» **TASK DETAILS**
Convert every line of the items below into a JSON list of strings, with one string per line and blank lines omitted.

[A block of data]
---
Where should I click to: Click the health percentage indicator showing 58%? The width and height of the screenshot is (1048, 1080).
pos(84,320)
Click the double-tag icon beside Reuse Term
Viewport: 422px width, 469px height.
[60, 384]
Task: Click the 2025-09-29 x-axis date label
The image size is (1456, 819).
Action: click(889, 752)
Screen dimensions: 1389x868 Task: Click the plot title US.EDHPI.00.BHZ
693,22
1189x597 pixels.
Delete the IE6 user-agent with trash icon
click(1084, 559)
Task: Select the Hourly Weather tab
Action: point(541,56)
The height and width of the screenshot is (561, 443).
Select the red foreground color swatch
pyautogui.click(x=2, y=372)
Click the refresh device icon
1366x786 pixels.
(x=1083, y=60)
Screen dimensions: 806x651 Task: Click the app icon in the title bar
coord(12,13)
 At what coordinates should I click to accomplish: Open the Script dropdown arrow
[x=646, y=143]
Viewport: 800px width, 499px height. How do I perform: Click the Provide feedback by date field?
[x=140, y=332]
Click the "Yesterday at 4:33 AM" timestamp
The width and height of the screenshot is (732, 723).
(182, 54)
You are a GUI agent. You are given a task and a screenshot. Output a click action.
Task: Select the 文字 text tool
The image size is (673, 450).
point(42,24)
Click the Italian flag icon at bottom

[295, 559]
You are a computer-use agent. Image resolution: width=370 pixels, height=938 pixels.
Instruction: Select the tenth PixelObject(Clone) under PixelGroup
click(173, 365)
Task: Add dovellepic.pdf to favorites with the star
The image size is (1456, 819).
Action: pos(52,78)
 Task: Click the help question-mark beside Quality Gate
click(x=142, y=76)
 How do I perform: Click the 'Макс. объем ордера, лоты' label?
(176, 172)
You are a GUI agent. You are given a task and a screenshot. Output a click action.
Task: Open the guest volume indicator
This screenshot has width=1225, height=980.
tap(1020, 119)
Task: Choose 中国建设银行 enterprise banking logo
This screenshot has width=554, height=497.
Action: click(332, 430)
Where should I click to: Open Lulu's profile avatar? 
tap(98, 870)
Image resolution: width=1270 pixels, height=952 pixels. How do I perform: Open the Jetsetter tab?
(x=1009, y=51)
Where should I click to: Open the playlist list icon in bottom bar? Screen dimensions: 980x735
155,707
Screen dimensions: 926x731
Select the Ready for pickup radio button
---
» **OUTPUT OF THE EXERCISE**
[
  "Where should I click to: Click the health percentage indicator showing 58%? The width and height of the screenshot is (1048, 1080).",
  "pos(84,320)",
  "Click the double-tag icon beside Reuse Term",
  "Viewport: 422px width, 469px height.",
  "[60, 384]",
  "Task: Click the 2025-09-29 x-axis date label",
  "The image size is (1456, 819).",
  "Action: click(889, 752)",
  "Screen dimensions: 1389x868 Task: Click the plot title US.EDHPI.00.BHZ",
  "693,22",
  "1189x597 pixels.",
  "Delete the IE6 user-agent with trash icon",
  "click(1084, 559)",
  "Task: Select the Hourly Weather tab",
  "Action: point(541,56)",
  "The height and width of the screenshot is (561, 443).",
  "Select the red foreground color swatch",
  "pyautogui.click(x=2, y=372)",
  "Click the refresh device icon",
  "1366x786 pixels.",
  "(x=1083, y=60)",
  "Screen dimensions: 806x651 Task: Click the app icon in the title bar",
  "coord(12,13)",
  " At what coordinates should I click to accomplish: Open the Script dropdown arrow",
  "[x=646, y=143]",
  "Viewport: 800px width, 499px height. How do I perform: Click the Provide feedback by date field?",
  "[x=140, y=332]",
  "Click the \"Yesterday at 4:33 AM\" timestamp",
  "The width and height of the screenshot is (732, 723).",
  "(182, 54)",
  "You are a GUI agent. You are given a task and a screenshot. Output a click action.",
  "Task: Select the 文字 text tool",
  "The image size is (673, 450).",
  "point(42,24)",
  "Click the Italian flag icon at bottom",
  "[295, 559]",
  "You are a computer-use agent. Image resolution: width=370 pixels, height=938 pixels.",
  "Instruction: Select the tenth PixelObject(Clone) under PixelGroup",
  "click(173, 365)",
  "Task: Add dovellepic.pdf to favorites with the star",
  "The image size is (1456, 819).",
  "Action: pos(52,78)",
  " Task: Click the help question-mark beside Quality Gate",
  "click(x=142, y=76)",
  " How do I perform: Click the 'Макс. объем ордера, лоты' label?",
  "(176, 172)",
  "You are a GUI agent. You are given a task and a screenshot. Output a click action.",
  "Task: Open the guest volume indicator",
  "This screenshot has width=1225, height=980.",
  "tap(1020, 119)",
  "Task: Choose 中国建设银行 enterprise banking logo",
  "This screenshot has width=554, height=497.",
  "Action: click(332, 430)",
  "Where should I click to: Open Lulu's profile avatar? ",
  "tap(98, 870)",
  "Image resolution: width=1270 pixels, height=952 pixels. How do I perform: Open the Jetsetter tab?",
  "(x=1009, y=51)",
  "Where should I click to: Open the playlist list icon in bottom bar? Screen dimensions: 980x735",
  "155,707",
  "Screen dimensions: 926x731",
  "Select the Ready for pickup radio button"
]